Aftermath of a slaughter: Universal Ostrich Farms vows to hold Canada accountable

'This wasn’t a quarantine. It was theater,' spokesperson Katie Pasitney tells Align.

Like many of us, Katie Pasitney entered the new year with a resolution.

Hers, however, is not personal or private, but public and political: to hold the Canadian government accountable for what it did to her family, their farm, and the more than 300 ostriches whose blood still stains their British Columbia property.

Pasitney describes the cull as 'one of the biggest heinous acts of animal cruelty probably in Canadian history.'

Pasitney recently spoke to Align after what she calls the worst Christmas season of her life — describing weeks of shock, trauma, and severe depression in the wake of the government's November 6 culling of Universal Ostrich Farms' entire herd.

Death sentence

The culling was the sad and brutal end to a nearly year-long legal fight — one that thrust Pasitney into the spotlight as the farm’s spokesperson, making her case in widely shared, self-produced videos.

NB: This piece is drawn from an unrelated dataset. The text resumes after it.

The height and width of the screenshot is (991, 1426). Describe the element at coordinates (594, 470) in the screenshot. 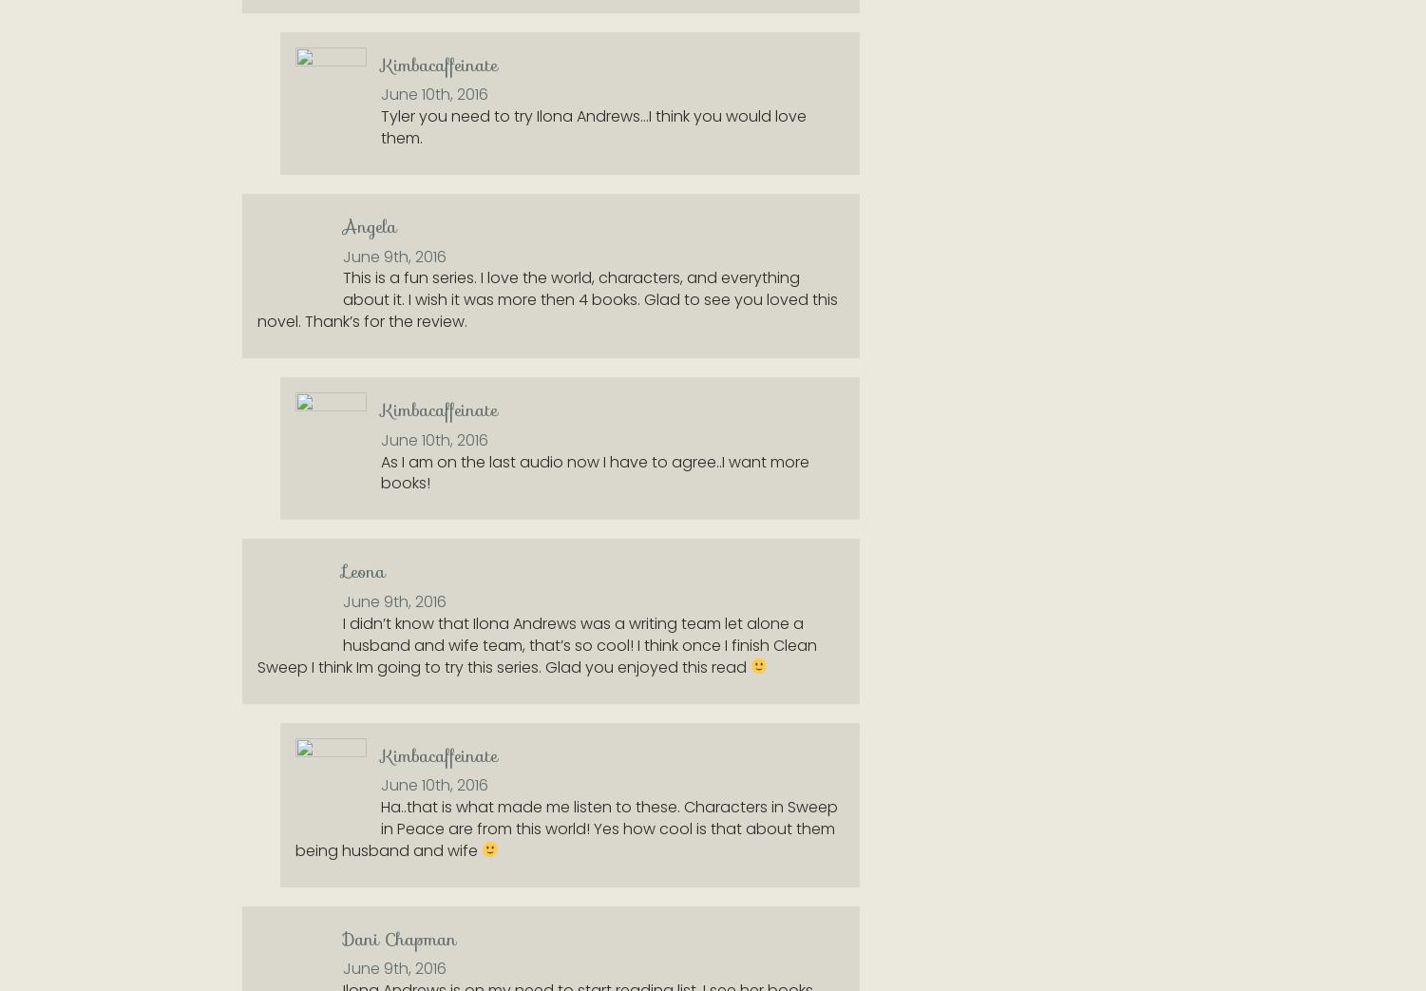

I see `'As I am on the last audio now I have to agree..I want more books!'` at that location.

The Canadian Food Inspection Agency ordered the birds killed under its “stamping out” policy after a possible case of avian influenza in December 2024. After a brief pause that gave the farm hope that the order might be reconsidered, the CFIA formally rejected an exemption request on January 10, 2025 — roughly a month before the federal government announced the purchase of 500,000 avian influenza vaccines.

From that point on, the walls began to close in on Pasitney and her mother, Karen Espersen, co-owner of the farm. The two spent much of the year fighting the CFIA in court, accumulating legal bills while the federal government racked up legal victories. Throughout the ordeal, the playing field appeared tilted: The government was largely permitted to advance a single argument — that the cull must proceed because it had already been ordered.

Doomed fight

Prominent Americans including Health and Human Services Secretary Robert F. Kennedy Jr., Dr. Mehmet Oz, and businessman John Catsimatidis publicly supported the farm. Despite political pressure and repeated questions in Parliament about the CFIA’s handling of the case, federal ministers consistently deferred to the agency and the courts as the legal process unfolded.

To Pasitney and her supporters, it often seemed as if Ottawa was content to let lawfare grind the family down.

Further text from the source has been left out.